Глава пятая. Кремль на восемь теремов
Встать в это утро пришлось до рассвета, чтобы забрать с сенника заготовленные травы. Небо уже наполовину просветлело, но солнце ещё не показало своего края из-за леса. Рогора на лестнице не оказалось, и это хорошо - надо же и норвину хоть раз поспать подольше, не все ему бегать за мной, как клушка за цыпленком.
И без него не заблужусь.
Дом был тих, однако окна поварни уже светились - баба Котря готовила всем утренничать и собирала корзины на дорогу. На тропинке, что шла от коровника, оказалось темнее, чем у дома. Но утоптанная земля оставалась черной даже в сумрачном полусвете, а заросли отсвечивали, превращая тропу в ленту мрака на серебряном шитье трав.
До поляны я дошла как по ниточке, а там забралась в темный, наполненный мышиным писком и шуршанием сенник. Собрала на ощупь пучки где засохшей, где поувядшей травы, сложила их в корзину.

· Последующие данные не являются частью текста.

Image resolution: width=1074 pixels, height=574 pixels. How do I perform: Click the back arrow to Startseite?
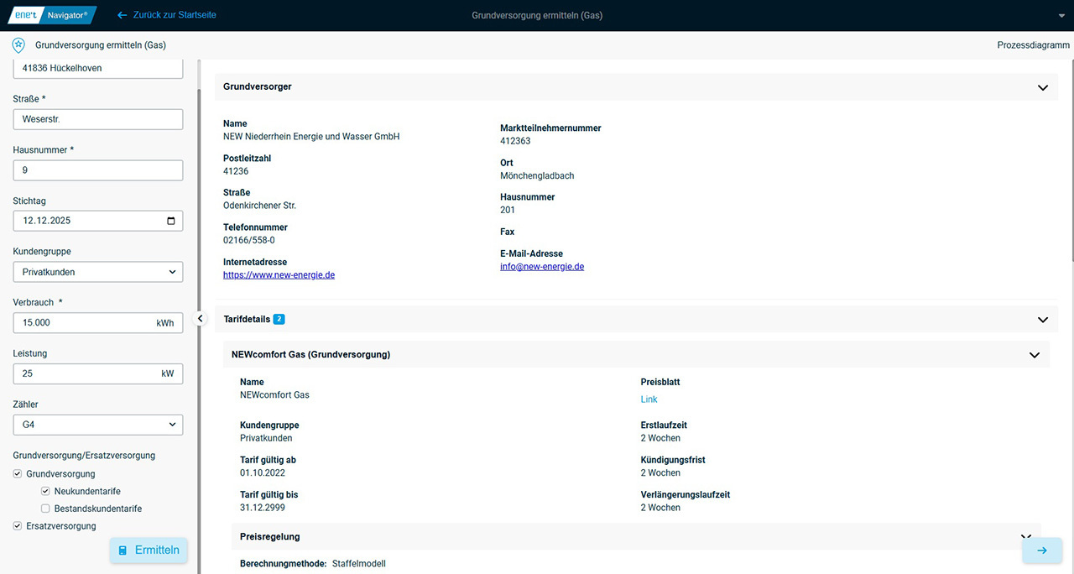click(x=123, y=15)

Теперь можно было отправляться в дорогу. А если по приезду чего-то недостанет, так наберу на месте. Уж лес-то под Чистоградом найдется. В столице, как говаривала Мирона, все есть.
Пока я возилась с травами, времени прошло самую малость, но и этого хватило, чтобы поместье проснулось. Возвратившись с сенника, перед домом я наткнулась на Сокуга, или Скъёга. У него за спиной потряхивали длинными гривами два гнедых жеребчика. Поодаль один тутеш - звали его Четверой, как я успела узнать - держал под уздцы ещё одну пару лошадей, уже саврасых, крупных, груженных тюками.
- Подобру вам, дяденьки. - Поздоровалась я с мужиками.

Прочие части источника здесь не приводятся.